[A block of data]
##########
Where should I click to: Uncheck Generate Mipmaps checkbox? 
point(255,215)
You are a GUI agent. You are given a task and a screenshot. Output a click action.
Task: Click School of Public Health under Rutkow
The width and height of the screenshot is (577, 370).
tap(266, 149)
##########
Gather every line in the listing above that contains the string "screenshot".

You are a GUI agent. You are given a task and a screenshot. Output a click action.
The width and height of the screenshot is (577, 370).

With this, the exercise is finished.